ACTION ITEM> Reproduce every line of the listing as written, apart from the pictures.
******
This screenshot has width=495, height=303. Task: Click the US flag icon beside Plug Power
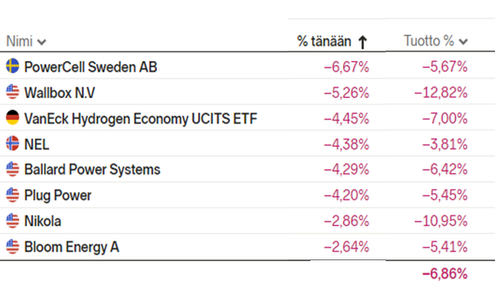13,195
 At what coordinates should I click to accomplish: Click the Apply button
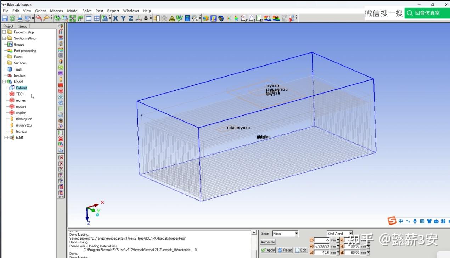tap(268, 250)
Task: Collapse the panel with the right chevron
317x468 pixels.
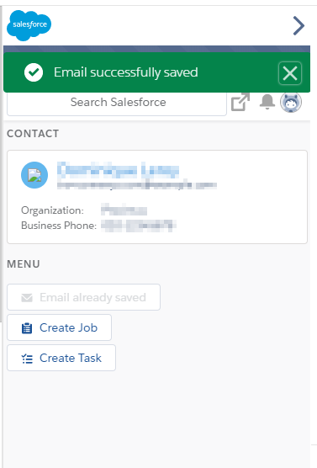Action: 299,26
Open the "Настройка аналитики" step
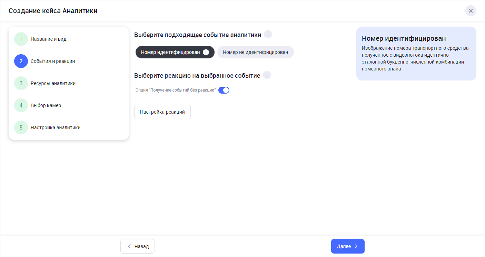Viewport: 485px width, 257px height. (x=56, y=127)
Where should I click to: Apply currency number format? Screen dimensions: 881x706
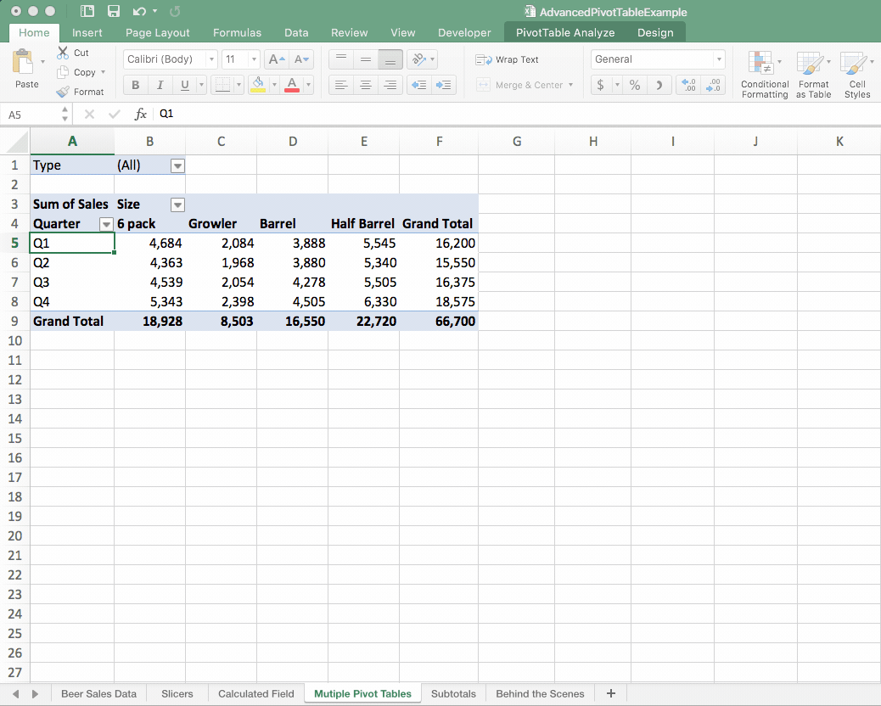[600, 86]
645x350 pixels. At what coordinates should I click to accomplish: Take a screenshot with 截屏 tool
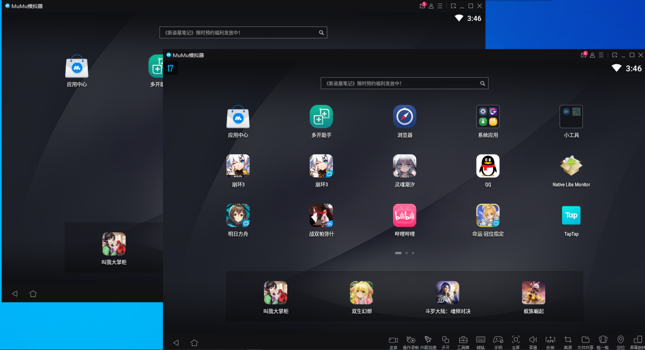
******
TASK SOLUTION>
This screenshot has width=495, height=303. Task: Click the US flag icon beside Plug Power
13,195
 At what coordinates should I click to accomplish: Click the Apply button
tap(268, 250)
Task: Collapse the panel with the right chevron
317x468 pixels.
Action: 299,26
Open the "Настройка аналитики" step
Viewport: 485px width, 257px height. (x=56, y=127)
Where should I click to: Apply currency number format? Screen dimensions: 881x706
[600, 86]
645x350 pixels. At what coordinates should I click to accomplish: Take a screenshot with 截屏 tool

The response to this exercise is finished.